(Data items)

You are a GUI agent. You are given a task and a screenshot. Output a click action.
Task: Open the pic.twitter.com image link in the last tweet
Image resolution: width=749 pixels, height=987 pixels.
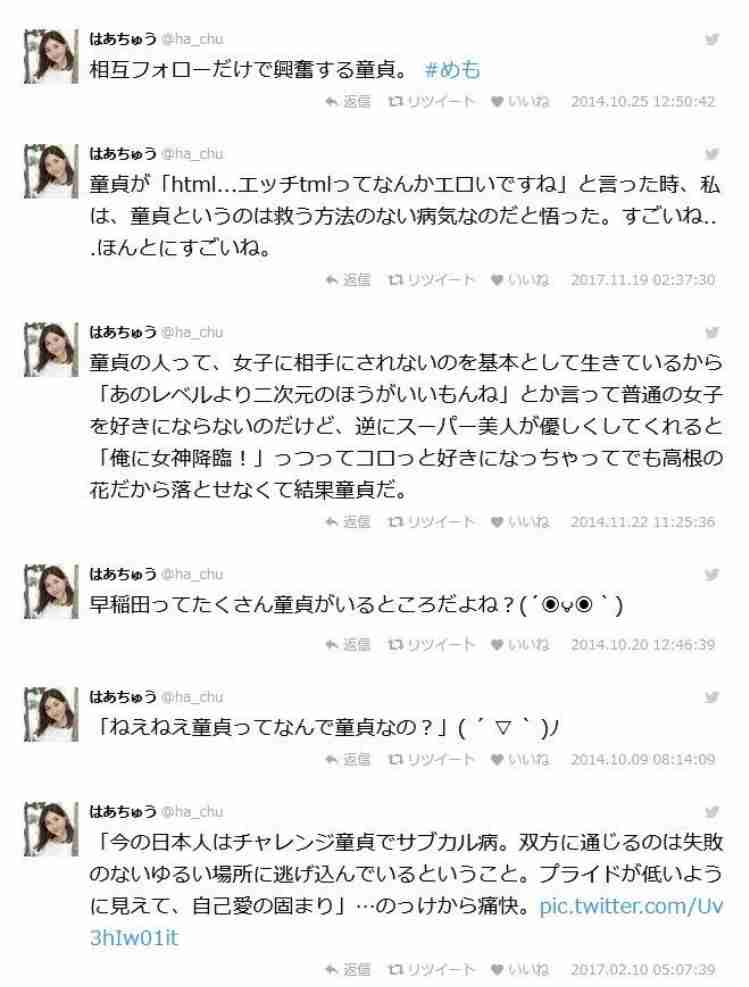tap(406, 922)
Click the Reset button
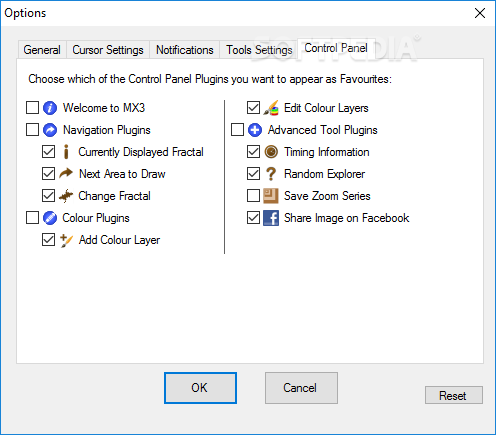The width and height of the screenshot is (496, 435). [454, 395]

# Task objective:
Each entry above should be copied exactly. The pictures should not.

# Answer space:
You are a GUI agent. You are given a task and a screenshot. Output a click action.
Task: Open the pic.twitter.com image link in the last tweet
Image resolution: width=749 pixels, height=987 pixels.
tap(406, 922)
Click the Reset button
The width and height of the screenshot is (496, 435). [454, 395]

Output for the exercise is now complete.